Start of Block
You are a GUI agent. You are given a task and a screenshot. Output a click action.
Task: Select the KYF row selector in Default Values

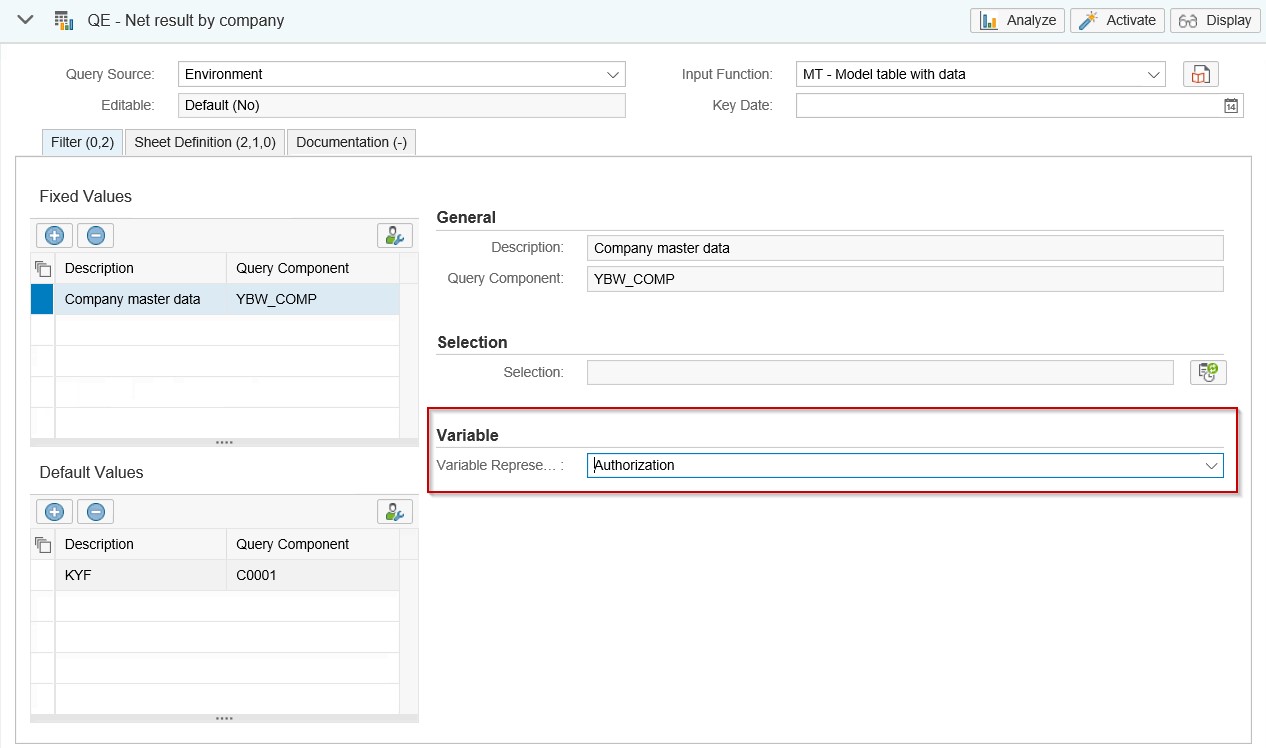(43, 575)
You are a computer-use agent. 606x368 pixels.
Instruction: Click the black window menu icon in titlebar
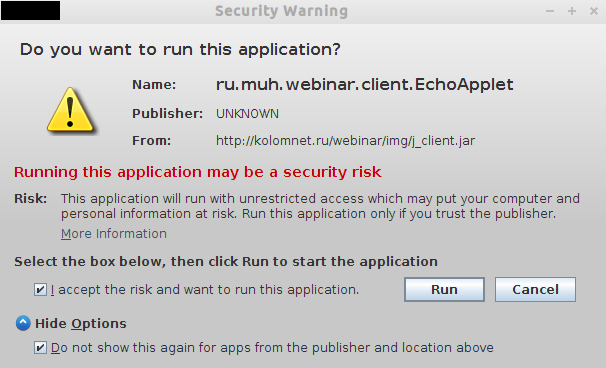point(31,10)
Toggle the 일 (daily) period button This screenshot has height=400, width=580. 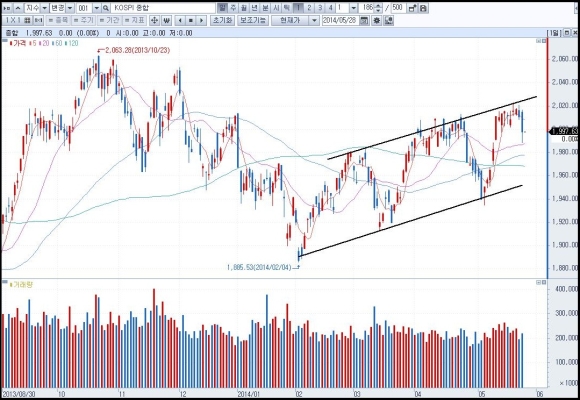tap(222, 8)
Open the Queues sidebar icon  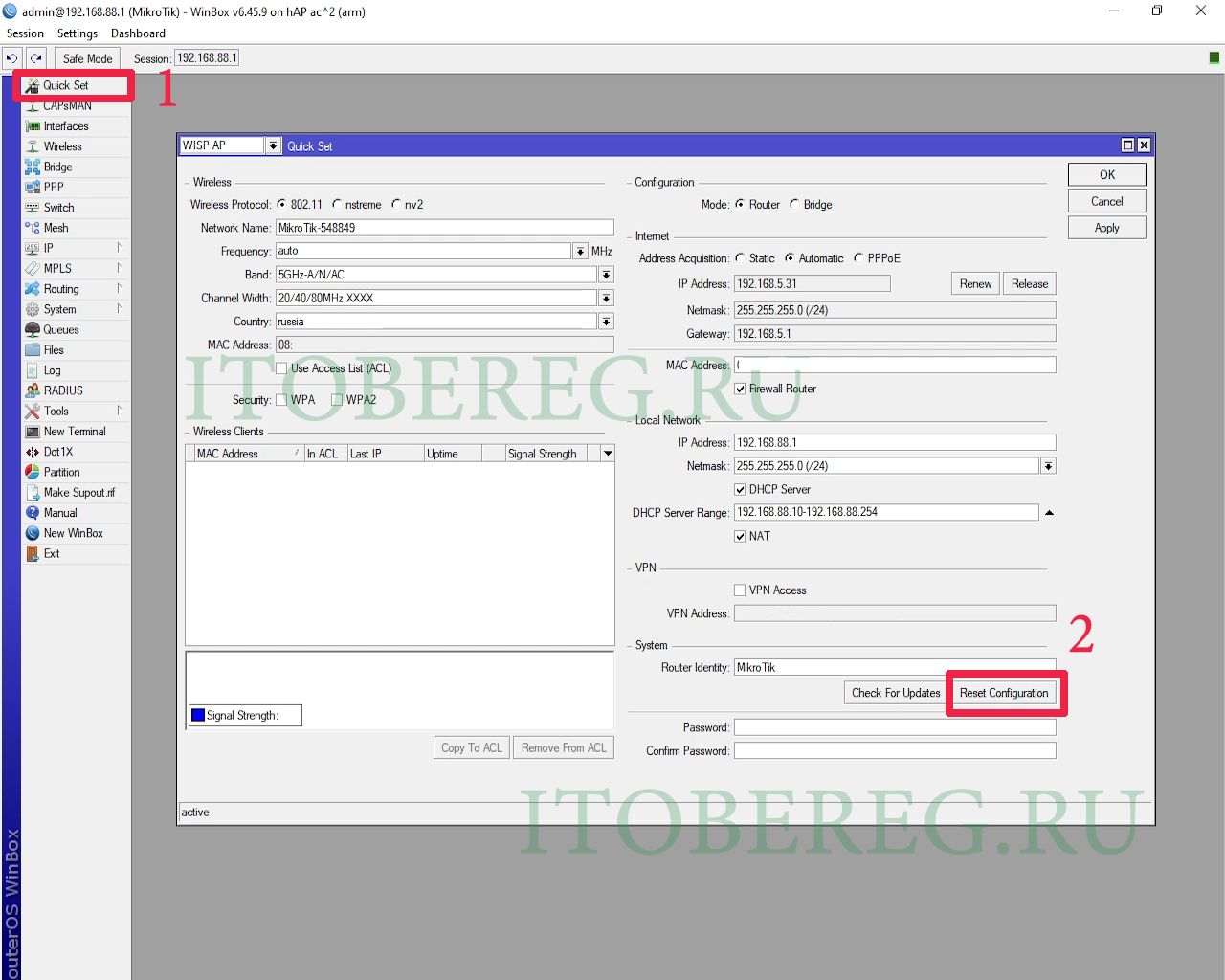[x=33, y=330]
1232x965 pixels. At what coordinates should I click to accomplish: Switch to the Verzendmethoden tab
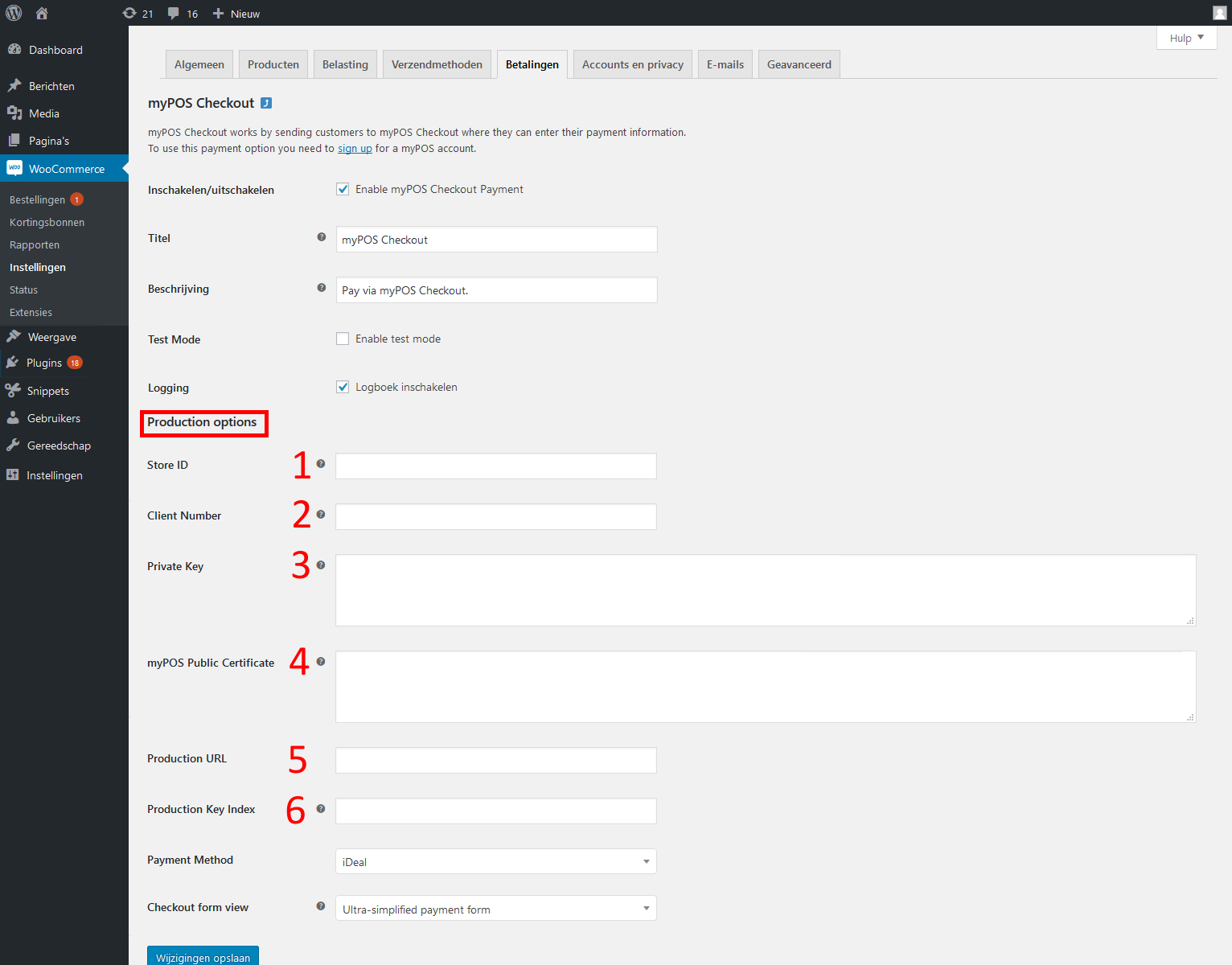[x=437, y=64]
End of Block
#### WHAT YOU WILL DO:
All lines in the records with the string "agent" should be copied out.

#### OUTPUT:
You are a GUI agent. You are given a task and a screenshot. Output a click action.
You are a computer-use agent. 606x368 pixels.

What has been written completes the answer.